▶ [Requirement]:
From the entries that follow, copy each line containing the word "Select".
==== Information given ====
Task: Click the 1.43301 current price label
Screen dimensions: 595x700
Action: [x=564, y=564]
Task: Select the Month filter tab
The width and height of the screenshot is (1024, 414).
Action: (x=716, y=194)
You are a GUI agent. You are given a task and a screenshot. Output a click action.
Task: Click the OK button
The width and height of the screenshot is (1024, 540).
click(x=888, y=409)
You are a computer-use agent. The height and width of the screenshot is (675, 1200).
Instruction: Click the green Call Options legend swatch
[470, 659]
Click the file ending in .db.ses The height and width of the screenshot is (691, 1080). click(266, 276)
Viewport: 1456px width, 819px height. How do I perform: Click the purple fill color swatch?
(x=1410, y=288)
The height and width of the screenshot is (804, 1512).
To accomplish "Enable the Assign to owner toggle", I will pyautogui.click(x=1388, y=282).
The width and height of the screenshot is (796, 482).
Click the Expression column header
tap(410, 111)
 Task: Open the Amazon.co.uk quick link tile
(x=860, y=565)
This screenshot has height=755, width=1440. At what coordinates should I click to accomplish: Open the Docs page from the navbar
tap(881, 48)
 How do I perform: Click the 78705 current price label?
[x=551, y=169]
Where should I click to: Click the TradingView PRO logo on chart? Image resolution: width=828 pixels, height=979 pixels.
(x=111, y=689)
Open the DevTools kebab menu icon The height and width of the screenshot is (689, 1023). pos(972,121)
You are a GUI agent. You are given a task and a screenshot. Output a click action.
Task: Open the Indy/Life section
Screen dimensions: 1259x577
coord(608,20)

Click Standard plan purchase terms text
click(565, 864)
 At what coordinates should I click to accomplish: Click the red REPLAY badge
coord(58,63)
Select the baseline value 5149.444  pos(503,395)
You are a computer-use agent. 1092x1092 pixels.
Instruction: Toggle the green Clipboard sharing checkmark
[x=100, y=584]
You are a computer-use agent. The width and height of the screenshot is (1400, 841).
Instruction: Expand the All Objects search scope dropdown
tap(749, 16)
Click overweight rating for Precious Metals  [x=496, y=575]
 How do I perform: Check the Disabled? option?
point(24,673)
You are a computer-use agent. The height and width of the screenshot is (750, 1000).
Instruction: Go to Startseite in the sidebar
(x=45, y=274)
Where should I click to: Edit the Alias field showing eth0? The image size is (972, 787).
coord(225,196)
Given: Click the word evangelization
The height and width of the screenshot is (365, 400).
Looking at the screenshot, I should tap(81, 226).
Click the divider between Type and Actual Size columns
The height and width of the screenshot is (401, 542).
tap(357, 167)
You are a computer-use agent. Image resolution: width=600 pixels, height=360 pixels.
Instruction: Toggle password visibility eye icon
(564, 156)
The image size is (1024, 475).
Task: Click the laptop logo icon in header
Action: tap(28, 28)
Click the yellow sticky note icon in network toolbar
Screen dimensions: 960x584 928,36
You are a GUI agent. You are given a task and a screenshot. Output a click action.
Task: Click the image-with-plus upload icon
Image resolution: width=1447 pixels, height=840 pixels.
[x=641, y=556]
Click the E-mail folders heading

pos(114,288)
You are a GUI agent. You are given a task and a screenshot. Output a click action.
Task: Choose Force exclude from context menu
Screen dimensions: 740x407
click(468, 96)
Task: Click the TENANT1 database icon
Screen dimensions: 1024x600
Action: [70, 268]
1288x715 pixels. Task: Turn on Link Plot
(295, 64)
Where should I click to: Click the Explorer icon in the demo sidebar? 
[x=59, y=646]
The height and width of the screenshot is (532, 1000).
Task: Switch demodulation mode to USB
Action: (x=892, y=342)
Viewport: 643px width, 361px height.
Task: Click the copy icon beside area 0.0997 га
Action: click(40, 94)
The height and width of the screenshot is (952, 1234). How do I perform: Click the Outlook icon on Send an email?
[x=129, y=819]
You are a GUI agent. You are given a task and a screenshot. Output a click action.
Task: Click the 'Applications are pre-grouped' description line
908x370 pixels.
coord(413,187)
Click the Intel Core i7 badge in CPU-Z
====
▶ [Exercise solution]:
Task: Select the Month filter tab
Select the baseline value 5149.444  pos(503,395)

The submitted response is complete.